An Interest-Weighted Confidentiality Principle
While reading Ray Dalio’s Principles, I was struck by his call for a radically open and transparent culture inside a company so that information can flow and problems can be debated broadly. Yet business is warfare: information determines whether you win. In an era where information can be collected in countless ways and spreads almost instantly, how can we stay transparent enough to keep the organization efficient without turning ourselves into transparent targets for rivals?
Keeping secrets is already hard in an age of transparency. If we keep trumpeting our core secrets, we become fish in a glass tank—fully exposed. Only by confining confidential matters within interest-aligned circles can we protect them as best as possible. Take a company, for example. Because it exists to make a profit, shareholders are the ultimate beneficiaries. They have the strongest interest in secrecy and therefore deserve the broadest right to know. Management formulates and executes key decisions and shares in the rewards, so they also bear direct responsibility for safeguarding secrets.
Secrecy and intelligence have always been archrivals. Wherever there is a security service there is an intelligence unit. Spy dramas have already demonstrated every trick in both protecting and stealing secrets. It is worth applying reverse thinking to consider how to remain airtight when facing constant attacks from adversaries.
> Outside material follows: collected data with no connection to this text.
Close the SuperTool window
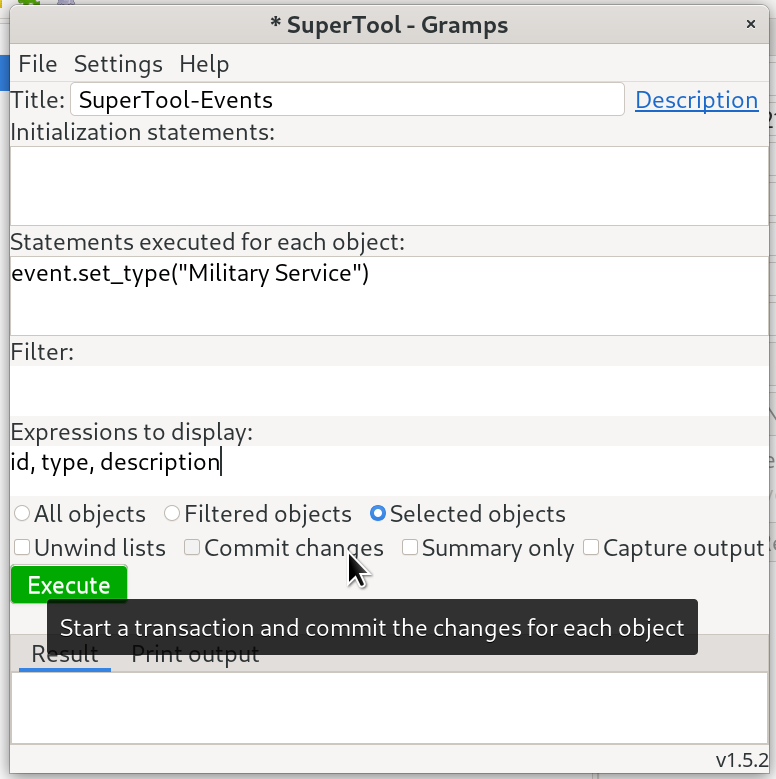The width and height of the screenshot is (776, 779). [x=750, y=24]
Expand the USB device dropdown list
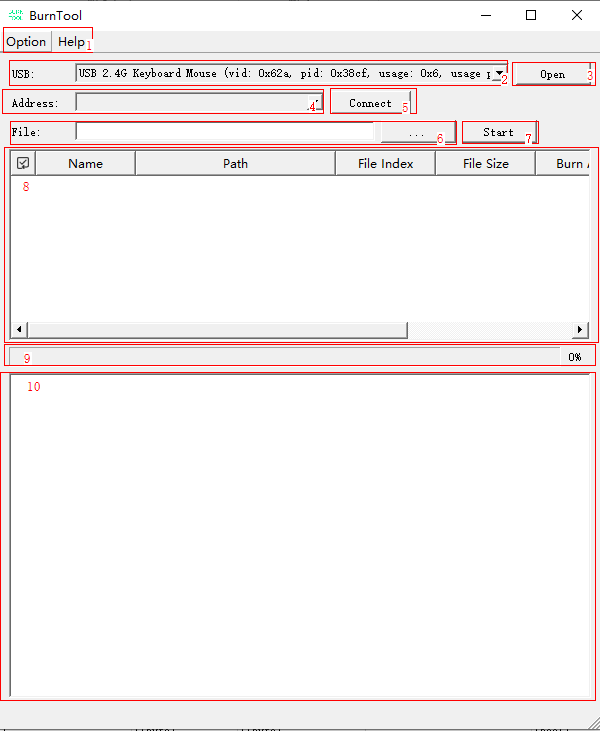The image size is (600, 731). click(497, 74)
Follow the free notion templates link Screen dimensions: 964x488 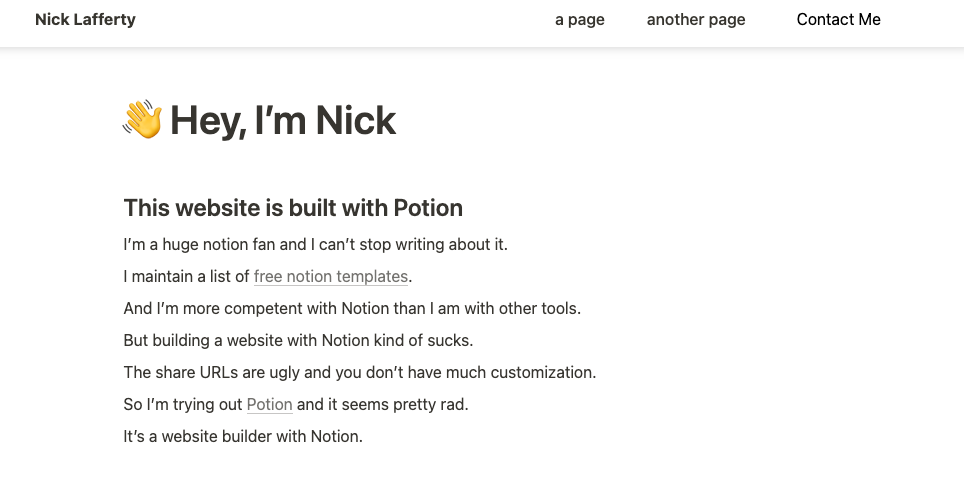click(x=331, y=277)
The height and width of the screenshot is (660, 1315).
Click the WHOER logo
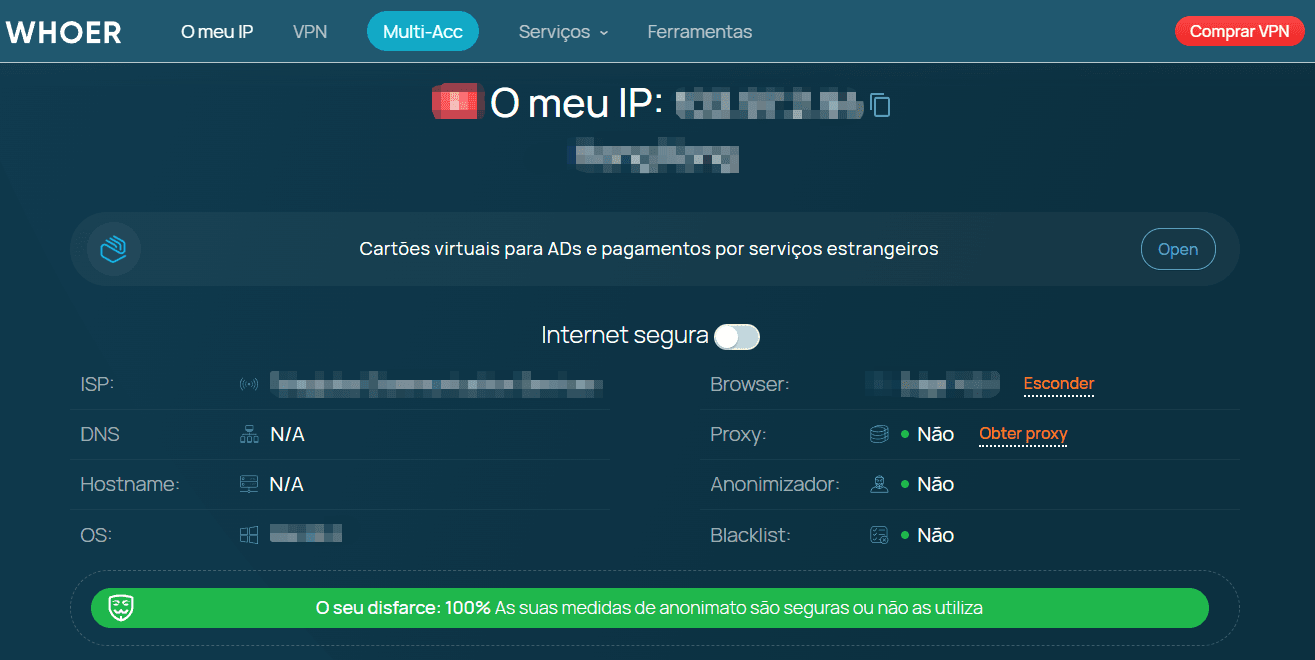pos(64,32)
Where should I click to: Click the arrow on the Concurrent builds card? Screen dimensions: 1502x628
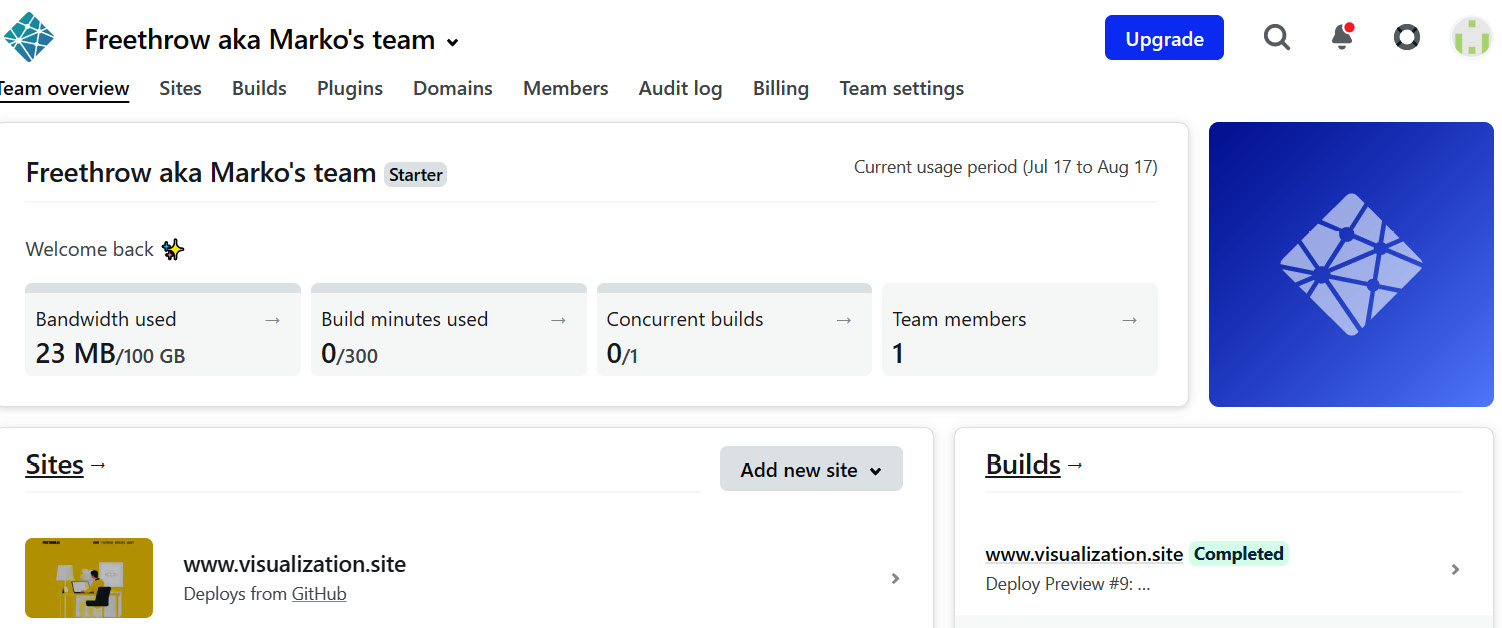click(x=844, y=319)
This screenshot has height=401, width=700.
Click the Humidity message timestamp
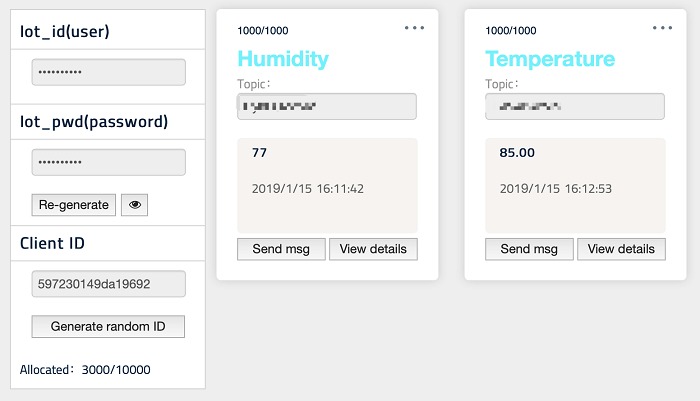pos(307,188)
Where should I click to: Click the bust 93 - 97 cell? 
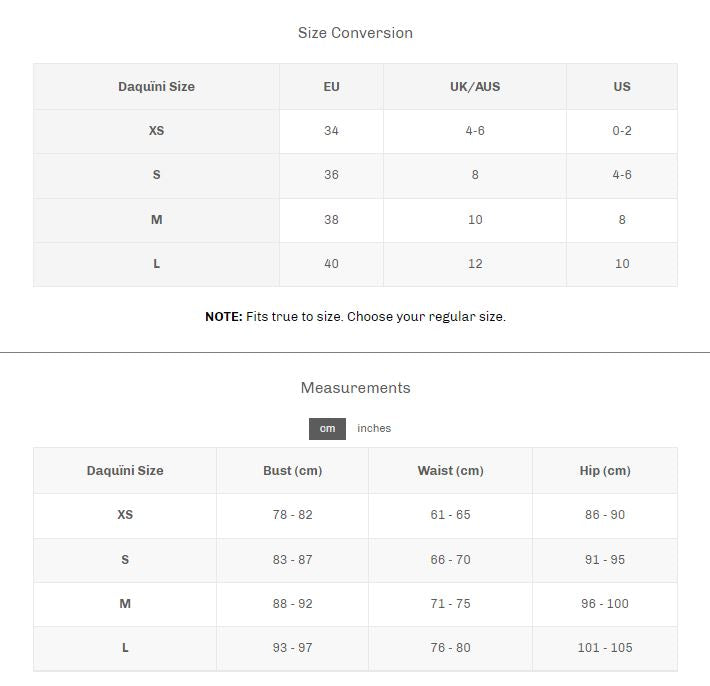(x=292, y=648)
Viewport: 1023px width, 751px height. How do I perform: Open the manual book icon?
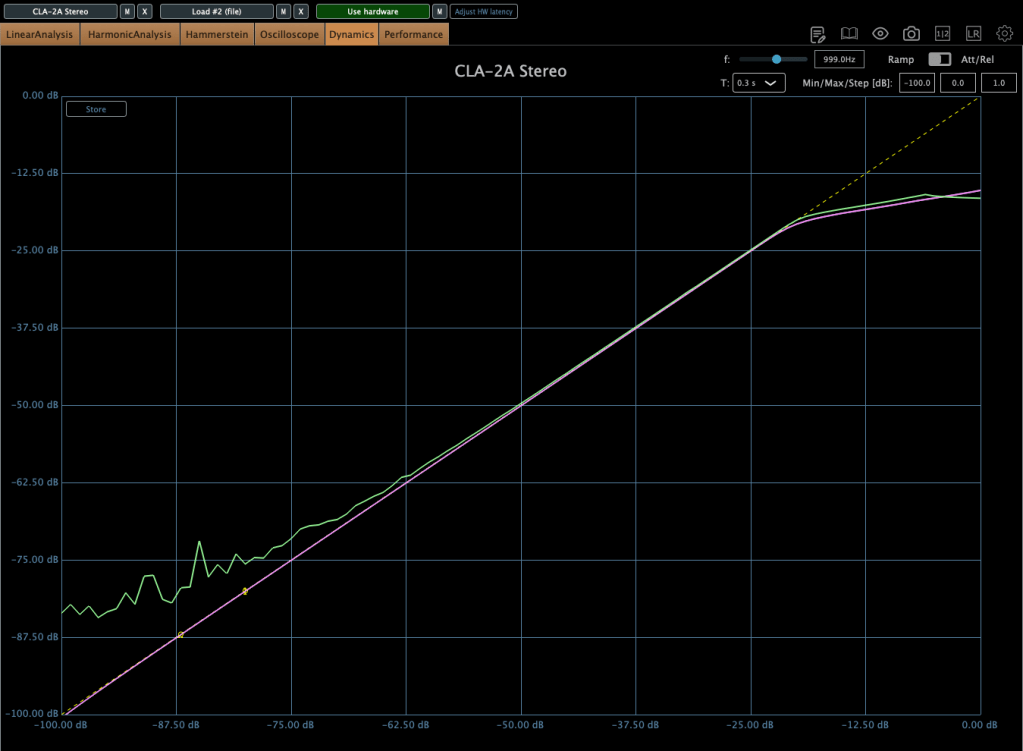click(x=849, y=34)
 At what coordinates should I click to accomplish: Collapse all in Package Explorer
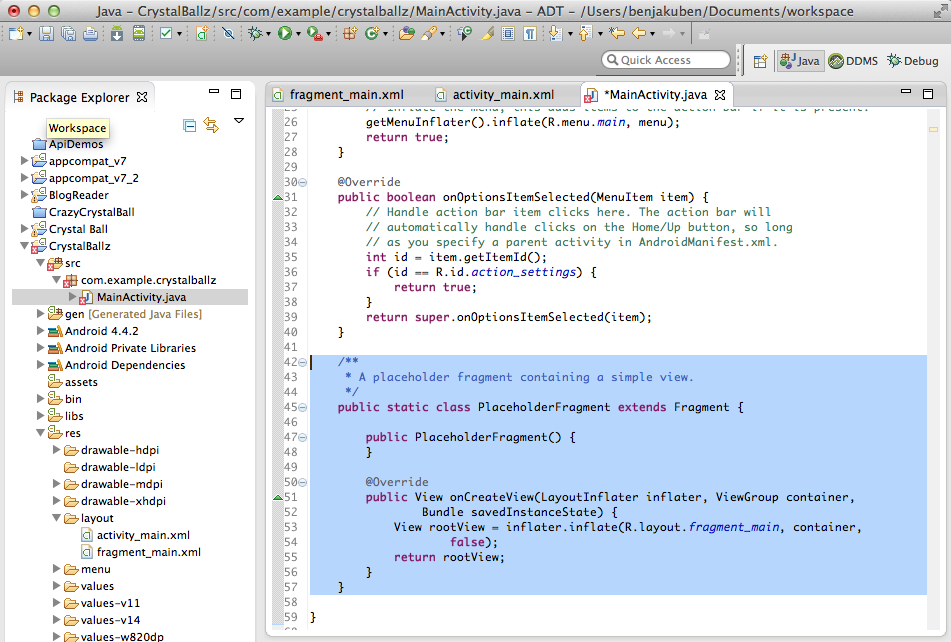coord(190,125)
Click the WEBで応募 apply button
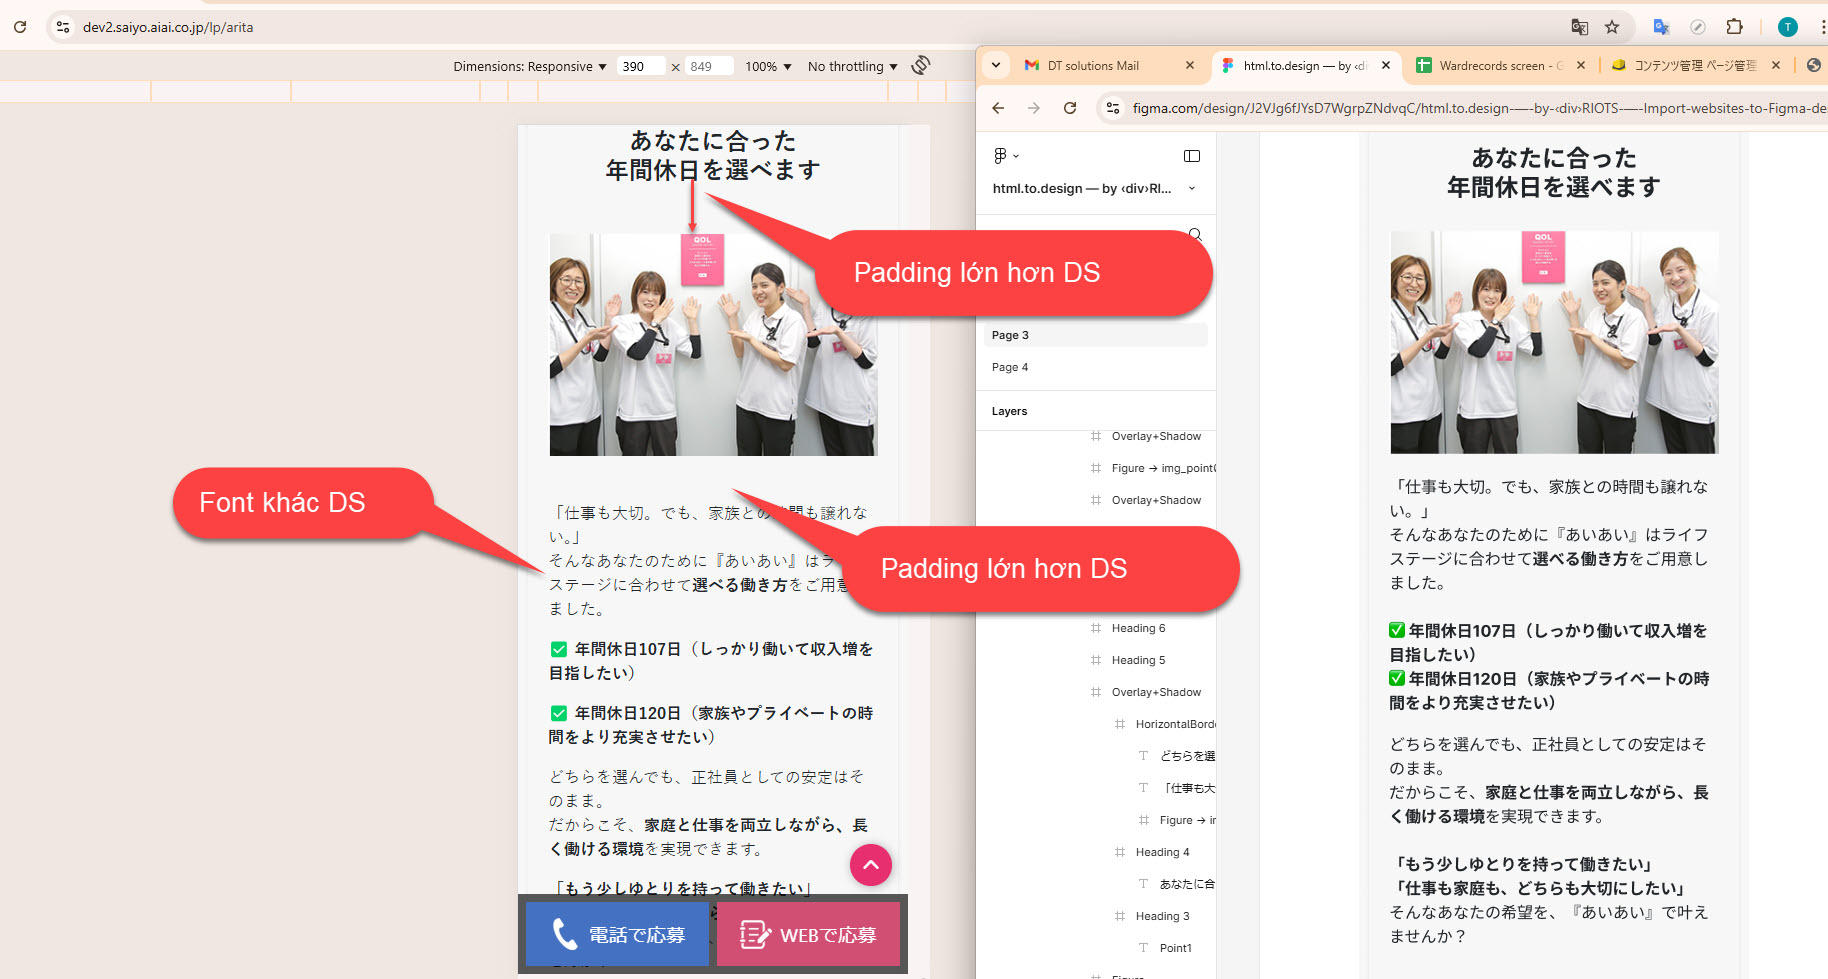1828x979 pixels. click(808, 934)
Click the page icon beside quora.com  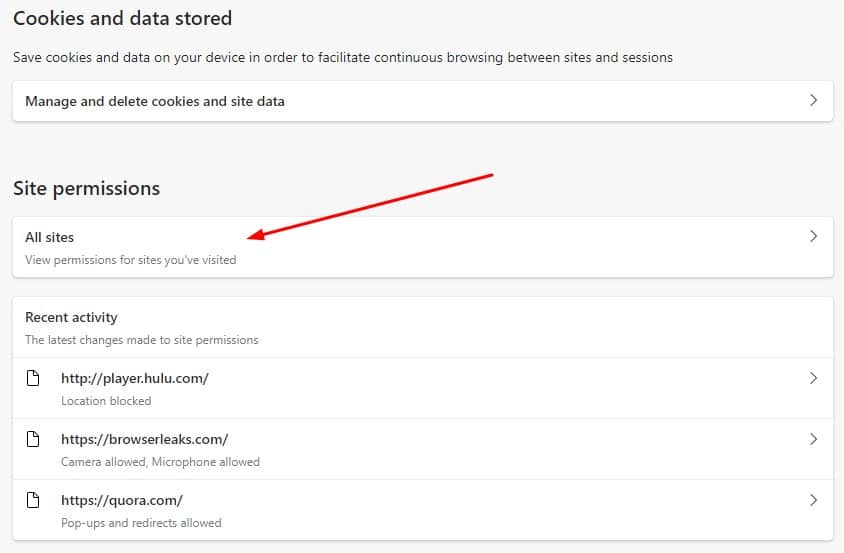[x=33, y=500]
Guarding secrets is not only about past events; it is also about ideas that have yet to be put into practice. Protecting an idea is often more important—and easier—than defending a fait accompli, because the idea lives only in your mind. It is like the Wallfacers in The Three-Body Problem: even though the Trisolarans can monitor every human word and action through sophons, they cannot read minds.
Above all, the last and most crucial rule of secrecy is to cultivate a discreet, quiet temperament. Never expect someone who loves to show off to keep a secret.